There is great debate over what these handful of cases represent. Some argue that they represent undiscovered or extinct forms of life on Earth. Others claim that they could be highly integrated examples of EPM where the original component genomes can’t be deciphered. And then there is the popular fringe argument that they are genomes from forms of life from “somewhere else” like extraterrestrial worlds or other dimensions of reality. There is so much mystery with GARS that I don’t personally rule anything out at this point.
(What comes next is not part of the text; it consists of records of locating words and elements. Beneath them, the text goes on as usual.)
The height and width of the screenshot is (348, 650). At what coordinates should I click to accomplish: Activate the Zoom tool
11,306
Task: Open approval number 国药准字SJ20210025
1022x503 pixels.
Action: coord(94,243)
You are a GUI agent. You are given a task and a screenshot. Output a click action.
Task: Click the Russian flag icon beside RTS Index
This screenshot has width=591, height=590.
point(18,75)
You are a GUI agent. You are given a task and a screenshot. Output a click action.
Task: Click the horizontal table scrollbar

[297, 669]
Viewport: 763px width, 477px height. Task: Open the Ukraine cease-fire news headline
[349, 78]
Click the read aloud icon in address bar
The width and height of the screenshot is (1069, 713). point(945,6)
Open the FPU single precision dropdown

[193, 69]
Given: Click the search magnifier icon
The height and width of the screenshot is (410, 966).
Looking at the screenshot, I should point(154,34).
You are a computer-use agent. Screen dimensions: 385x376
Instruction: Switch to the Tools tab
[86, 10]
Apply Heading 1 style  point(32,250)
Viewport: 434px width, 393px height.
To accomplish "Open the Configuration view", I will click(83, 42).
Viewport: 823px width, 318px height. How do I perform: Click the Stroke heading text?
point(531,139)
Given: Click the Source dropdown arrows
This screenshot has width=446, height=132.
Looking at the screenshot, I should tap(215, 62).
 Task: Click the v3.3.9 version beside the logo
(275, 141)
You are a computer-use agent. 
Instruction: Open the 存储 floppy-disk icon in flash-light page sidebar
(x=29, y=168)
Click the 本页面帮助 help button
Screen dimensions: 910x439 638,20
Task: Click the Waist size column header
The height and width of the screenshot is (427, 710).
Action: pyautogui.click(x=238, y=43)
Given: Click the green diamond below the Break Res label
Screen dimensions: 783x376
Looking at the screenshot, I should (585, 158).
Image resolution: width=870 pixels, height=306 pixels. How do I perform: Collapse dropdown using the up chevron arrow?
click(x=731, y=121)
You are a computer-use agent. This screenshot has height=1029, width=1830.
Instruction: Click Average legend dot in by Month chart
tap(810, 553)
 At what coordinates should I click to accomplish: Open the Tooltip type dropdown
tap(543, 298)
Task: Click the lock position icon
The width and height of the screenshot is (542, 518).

In addition to the three broad types of Expressed Metamorphosis (Intragenomic, Extragenomic and Polygenomic), there is a subset of metamorphoses that can happen in conjunction with any of the established types above. These are called Supplementary Genomic-Allele Reorganizational Complications (SG-ARC). While MVGR and BVGR classifications of these complications are fairly common, the BSR and CSR complications are rare.

The two most common SG-ARCs are Malignant Vector Genomic Reorganization (MVGR) and Benevolent Vector Genomic Reorganization (BVGR). Both MVGR and BVGR were covered in in my “Going Home” and “Recovery” posts, but to rehash what I said there: An MVGR will cause any of a number of health problems when they occur (for example, you could suddenly become diabetic or get cancer), and a BVGR does the opposite: curing a previous affliction you may have had (you’re no longer diabetic, or your terminal cancer is totally gone).

The other two classified SG-ARCs are far rarer than occurrences of MVGR or BVGR.

The first is Biological Senescenic Reset (BSR). To understand BSR you have to realize that how we age is controlled, at least to a significant degree, by our genetics. By design of our genomic clock we grow from embryos to adults, and then likely by a combination or genetic coding and damage over a lifetime it leads us to old age. In a BSR, the time on that “genomic clock” is reset to a new value. Usually, this something less than the survivor’s chronological age, and the body takes on the physical appearance, development and capacity of that age.

BSR might sound like a wonderful fountain of youth, particularly in cases of EIM where your appearance might otherwise be unaffected. But BSR can be just as traumatic as any exer metamorphosis. Imagine the reality of suddenly being physically twenty years younger while your friends, family and significant other are unchanged. And this does not take into consideration instances where the subject is reduced to a prepubescent child from adulthood, or the rare but terrifying instances where the BSR moves the genomic clock ahead of your chronological age, making you literally old before your time.

The second rare SG-ARC is Chromosomal Sexual Reassignment (CSR). You can probably already guess what happens here.

As our biological sex is determined by our genetics, it is of course fair game for the GARS vector to alter that X chromosome to a Y, or vice-versa. Given the scope of changes the GARS vector is capable of, it’s actually surprising that CSRs are as rare as they are. I and others speculate that there is something about the vector that generally stays away from sex assigning chromosomes, but there are many theories.

CSRs are almost always full and not superficial conversions… involving the complete host of structural-physiological changes you’d expect. Yes, this includes the normal reproductive capacities of a new sex. And it should go without saying that a CSR can be emotionally and socially devastating to survivors across all types of metamorphosis. The one silver lining is that CSRs seem to be biologically a “whole package” deal, and survivors often adapt to it without gender dysphoria given time.


That’s it for today, hit the comment or message button as usual if you’ve got questions. Next week, I’ll start expanding into the details of each of the Metamorphosis types, starting with EIMs.

Take care, and remember: We’re all people… even the furry ones.